- [Supplied records]:
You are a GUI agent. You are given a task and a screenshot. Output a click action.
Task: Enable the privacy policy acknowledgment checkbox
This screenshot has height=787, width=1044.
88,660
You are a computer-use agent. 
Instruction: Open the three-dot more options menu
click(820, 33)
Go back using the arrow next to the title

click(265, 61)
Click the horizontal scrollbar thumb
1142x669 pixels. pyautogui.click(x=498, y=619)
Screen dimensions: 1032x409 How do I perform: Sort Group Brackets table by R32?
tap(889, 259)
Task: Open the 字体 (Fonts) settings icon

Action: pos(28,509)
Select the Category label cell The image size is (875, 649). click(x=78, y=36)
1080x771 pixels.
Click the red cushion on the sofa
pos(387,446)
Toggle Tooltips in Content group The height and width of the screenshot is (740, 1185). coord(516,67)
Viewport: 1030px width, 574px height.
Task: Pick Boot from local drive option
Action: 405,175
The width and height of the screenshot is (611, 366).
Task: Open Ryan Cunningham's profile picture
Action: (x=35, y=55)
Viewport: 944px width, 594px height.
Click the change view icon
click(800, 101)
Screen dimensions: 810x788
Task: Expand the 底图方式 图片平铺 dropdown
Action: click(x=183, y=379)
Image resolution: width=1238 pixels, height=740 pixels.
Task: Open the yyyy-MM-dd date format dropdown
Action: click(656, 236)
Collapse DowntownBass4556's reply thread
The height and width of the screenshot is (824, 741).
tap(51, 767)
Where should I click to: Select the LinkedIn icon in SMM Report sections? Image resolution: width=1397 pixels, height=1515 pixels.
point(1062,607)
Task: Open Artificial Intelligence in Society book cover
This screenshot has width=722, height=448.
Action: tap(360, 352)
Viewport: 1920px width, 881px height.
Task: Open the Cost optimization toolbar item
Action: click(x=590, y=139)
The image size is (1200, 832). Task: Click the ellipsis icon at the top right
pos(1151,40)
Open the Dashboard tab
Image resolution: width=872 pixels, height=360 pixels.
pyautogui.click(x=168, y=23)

- [Assignment]: Write down the full listing again, exactly.

- [Answer space]:
You are a GUI agent. You are given a task and a screenshot. Output a click action.
Task: Enable the privacy policy acknowledgment checkbox
This screenshot has height=787, width=1044.
88,660
You are a computer-use agent. 
Instruction: Open the three-dot more options menu
click(820, 33)
Go back using the arrow next to the title

click(265, 61)
Click the horizontal scrollbar thumb
1142x669 pixels. pyautogui.click(x=498, y=619)
Screen dimensions: 1032x409 How do I perform: Sort Group Brackets table by R32?
tap(889, 259)
Task: Open the 字体 (Fonts) settings icon

Action: pos(28,509)
Select the Category label cell The image size is (875, 649). click(x=78, y=36)
1080x771 pixels.
Click the red cushion on the sofa
pos(387,446)
Toggle Tooltips in Content group The height and width of the screenshot is (740, 1185). coord(516,67)
Viewport: 1030px width, 574px height.
Task: Pick Boot from local drive option
Action: 405,175
The width and height of the screenshot is (611, 366).
Task: Open Ryan Cunningham's profile picture
Action: (x=35, y=55)
Viewport: 944px width, 594px height.
Click the change view icon
click(800, 101)
Screen dimensions: 810x788
Task: Expand the 底图方式 图片平铺 dropdown
Action: click(x=183, y=379)
Image resolution: width=1238 pixels, height=740 pixels.
Task: Open the yyyy-MM-dd date format dropdown
Action: click(656, 236)
Collapse DowntownBass4556's reply thread
The height and width of the screenshot is (824, 741).
tap(51, 767)
Where should I click to: Select the LinkedIn icon in SMM Report sections? Image resolution: width=1397 pixels, height=1515 pixels.
point(1062,607)
Task: Open Artificial Intelligence in Society book cover
This screenshot has width=722, height=448.
Action: tap(360, 352)
Viewport: 1920px width, 881px height.
Task: Open the Cost optimization toolbar item
Action: click(x=590, y=139)
The image size is (1200, 832). Task: Click the ellipsis icon at the top right
pos(1151,40)
Open the Dashboard tab
Image resolution: width=872 pixels, height=360 pixels.
pyautogui.click(x=168, y=23)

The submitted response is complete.